Stored data entries
::::::::
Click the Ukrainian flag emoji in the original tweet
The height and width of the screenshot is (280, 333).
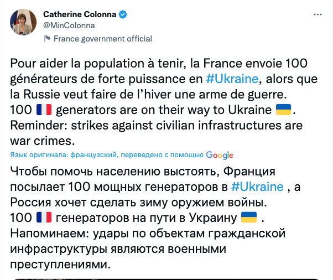pos(282,107)
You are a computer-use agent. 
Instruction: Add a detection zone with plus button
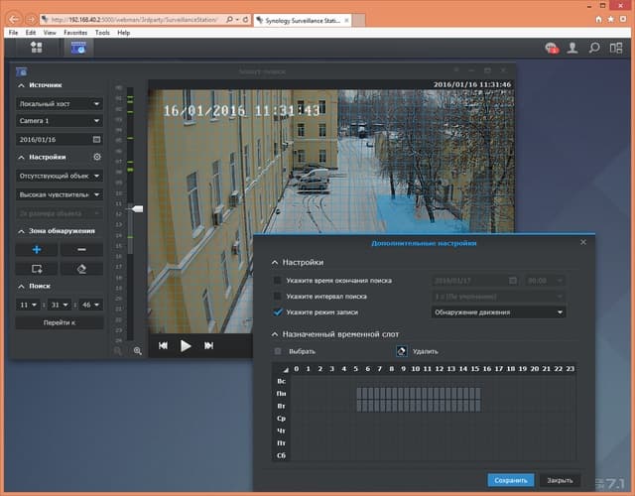point(37,250)
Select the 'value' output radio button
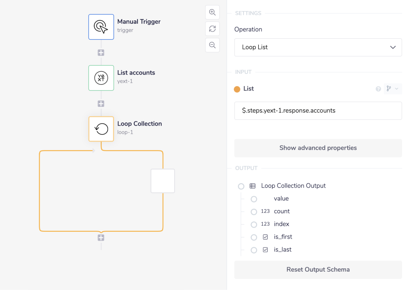408x290 pixels. tap(254, 199)
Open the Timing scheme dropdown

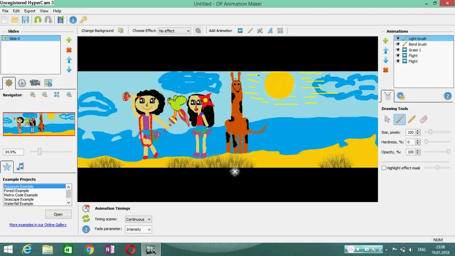point(138,219)
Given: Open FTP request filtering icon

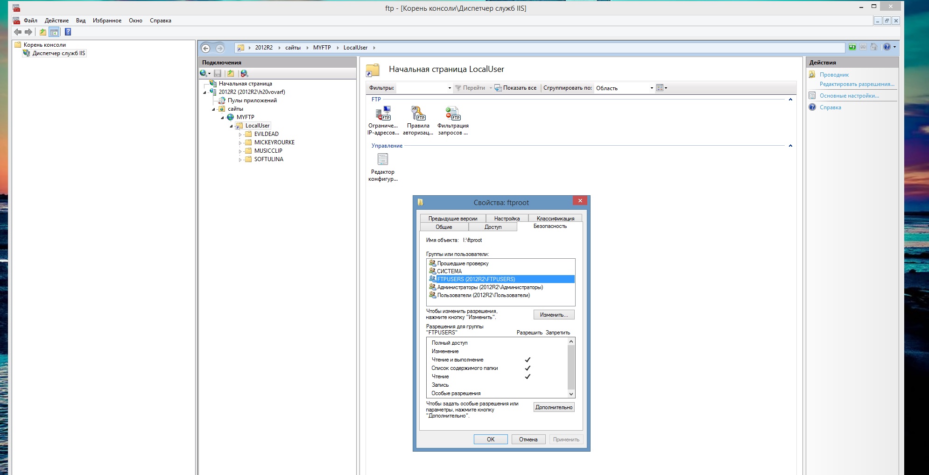Looking at the screenshot, I should tap(452, 113).
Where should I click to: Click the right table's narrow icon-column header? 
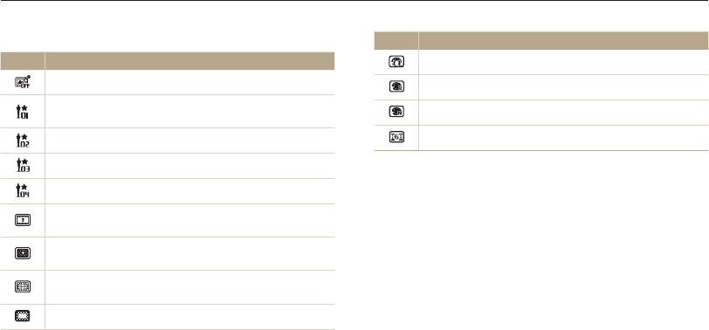(x=396, y=40)
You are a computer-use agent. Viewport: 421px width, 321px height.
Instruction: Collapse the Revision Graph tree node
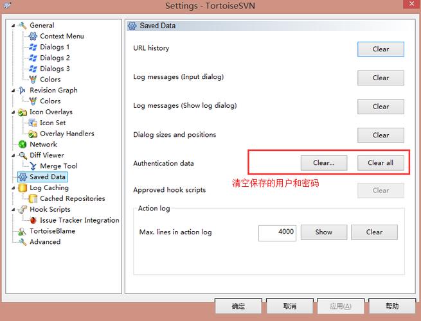tap(13, 91)
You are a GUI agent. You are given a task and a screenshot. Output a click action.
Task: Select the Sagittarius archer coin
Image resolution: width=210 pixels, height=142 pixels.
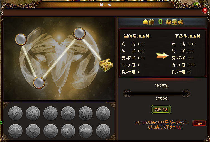(x=50, y=131)
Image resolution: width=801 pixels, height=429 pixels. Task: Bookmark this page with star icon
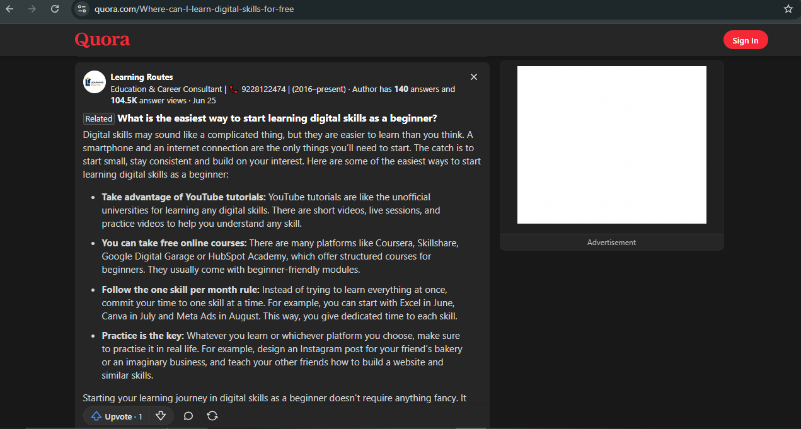(x=788, y=9)
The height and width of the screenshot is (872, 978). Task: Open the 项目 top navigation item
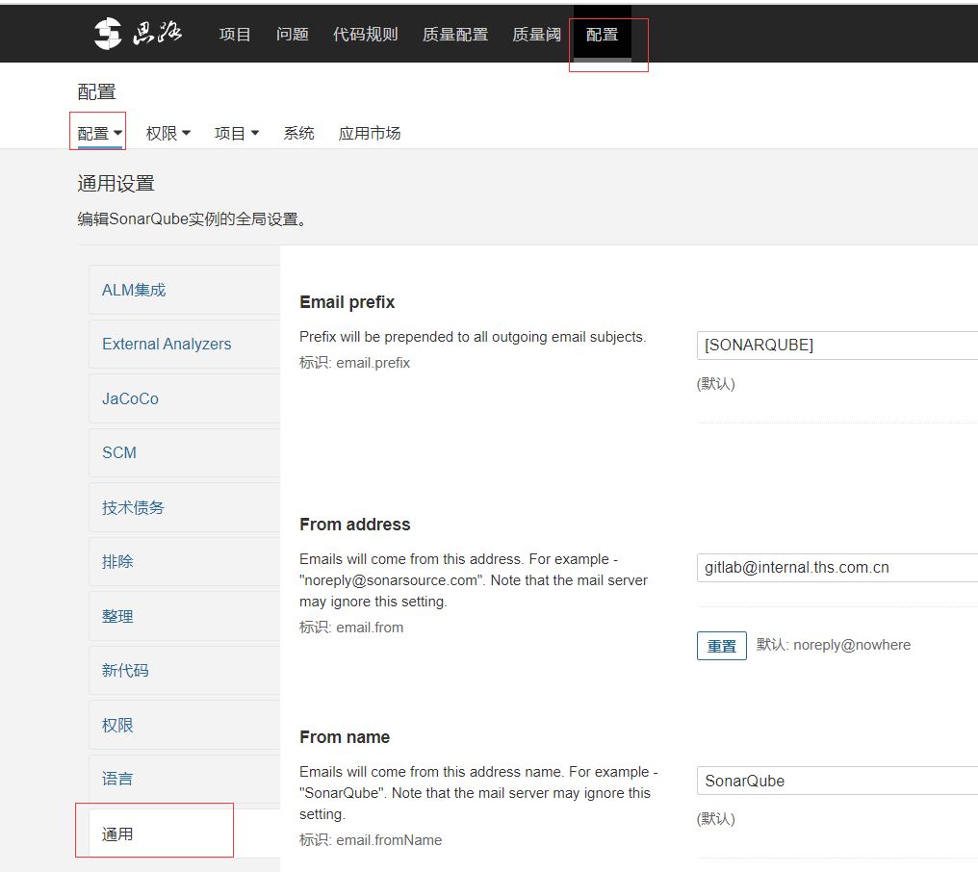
::::::::
TASK BRIEF
Reproduce verbatim everything from the line containing "You are a computer-use agent. Viewport: 421px" down to the line containing "tap(13, 91)", with both of those lines included. Leave the pictures out of the output.

ANSWER FOR THIS EXERCISE
You are a computer-use agent. Viewport: 421px width, 321px height.
Instruction: Collapse the Revision Graph tree node
tap(13, 91)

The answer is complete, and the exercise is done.